Did Grayson Perry really talk about his Bill of Rights for Men at Southbank’s Women of the World festival?  Can anyone who was there confirm?

At a festival celebrating women, is this appropriate?

 “We men ask ourselves and others for the following: 1. the right to be vulnerable; 2. the right to be weak; 3. the right to be wrong; 4. the right to be intuitive; 5. the right not to know; 6. the right to be uncertain; 7. the right to be flexible; 8. the right not to be ashamed of any of these things.”

Imagine Iain Duncan Smith at the Paralympics:

“We people who are not disabled ask ourselves and others for the following: 1. the right to be vulnerable; 2. the right to be weak; 3. the right to be wrong; 4. the right to be intuitive; 5. the right not to know; 6. the right to be uncertain; 7. the right to be flexible; 8. the right not to be ashamed of any of these things.”
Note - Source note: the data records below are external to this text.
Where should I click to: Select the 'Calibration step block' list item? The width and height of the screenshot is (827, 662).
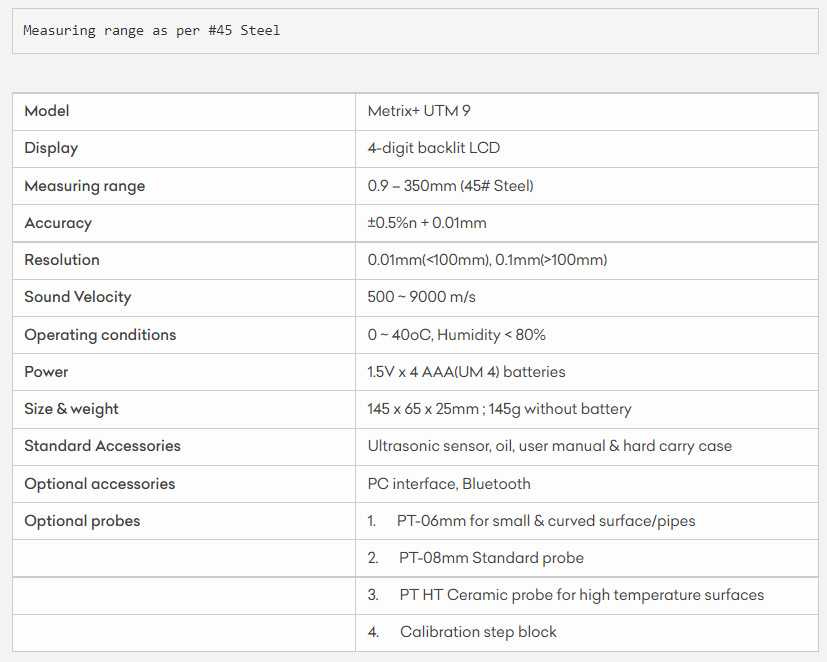478,632
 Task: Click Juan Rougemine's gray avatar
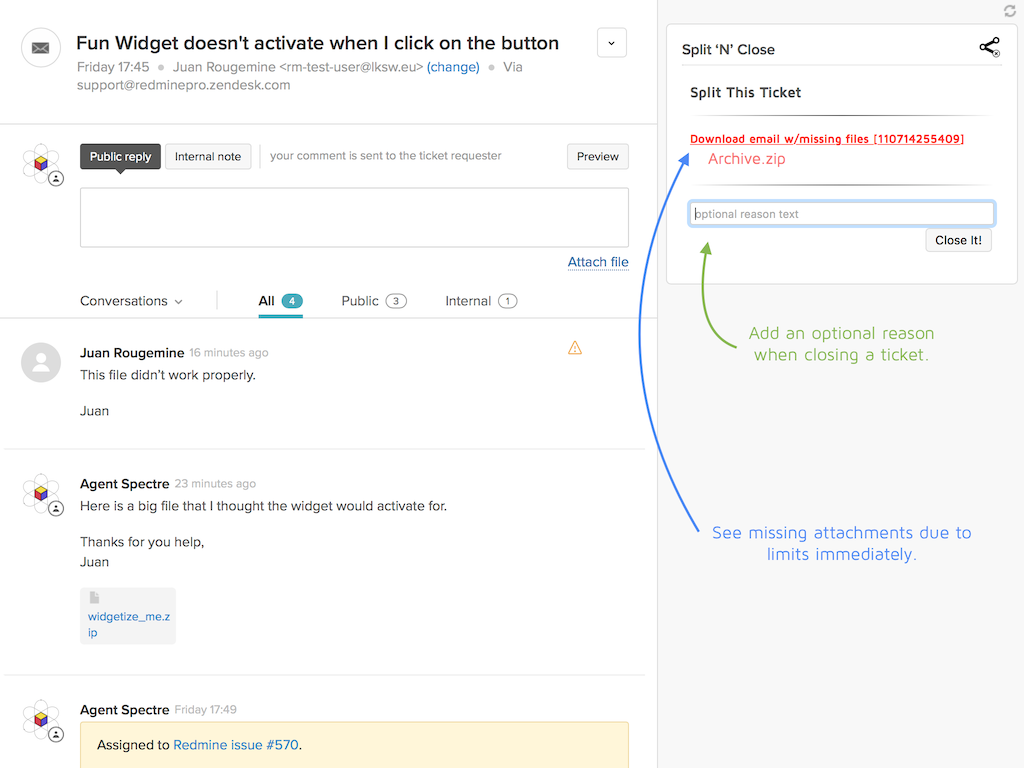click(x=41, y=363)
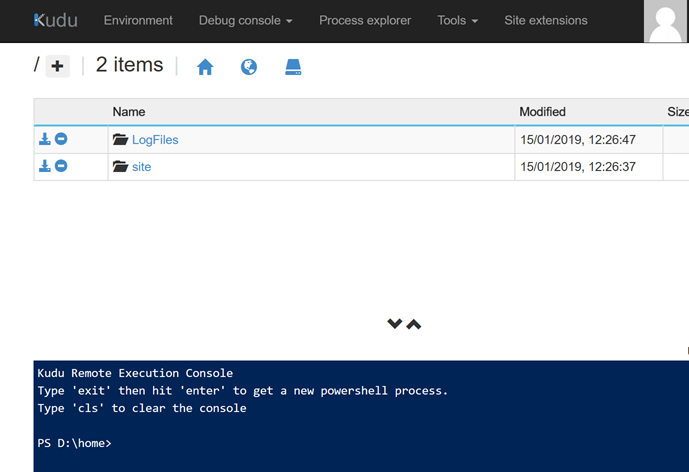The width and height of the screenshot is (689, 472).
Task: Open Process explorer
Action: point(365,20)
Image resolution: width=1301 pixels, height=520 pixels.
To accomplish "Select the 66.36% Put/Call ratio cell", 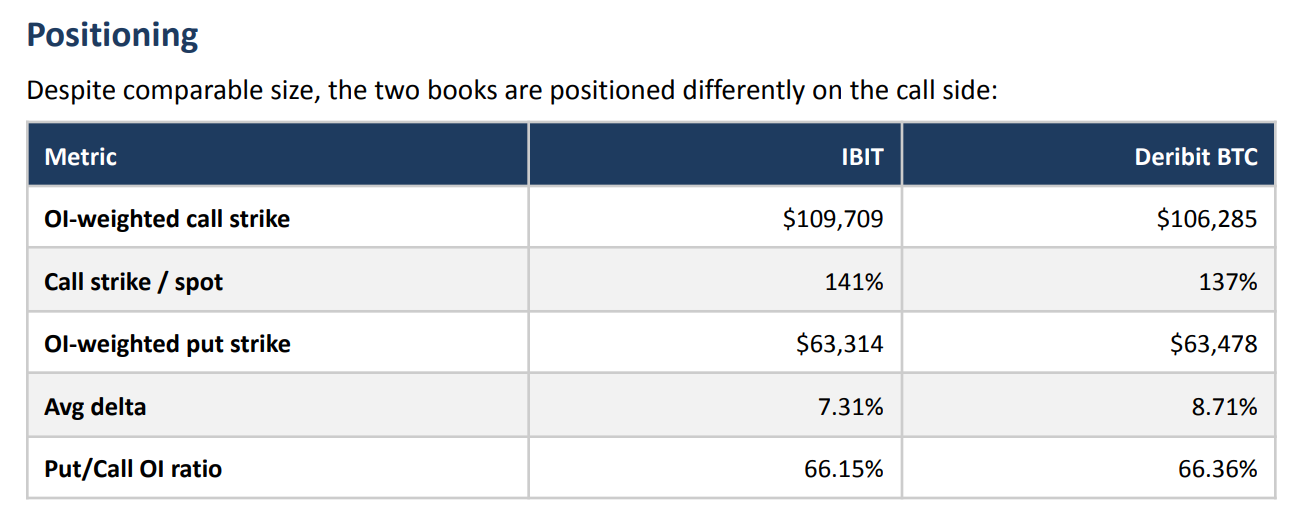I will point(1217,469).
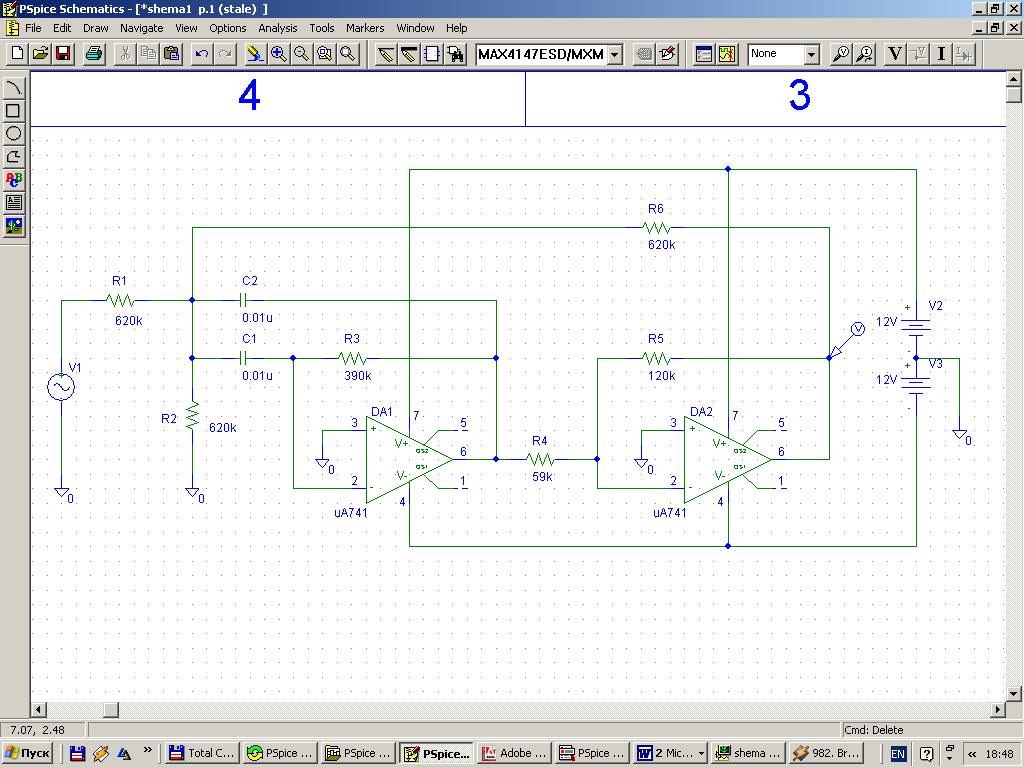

Imagine Mark Harper at the Notting Hill Carnival:

“We white people ask ourselves and others for the following: 1. the right to be vulnerable; 2. the right to be weak; 3. the right to be wrong; 4. the right to be intuitive; 5. the right not to know; 6. the right to be uncertain; 7. the right to be flexible; 8. the right not to be ashamed of any of these things.”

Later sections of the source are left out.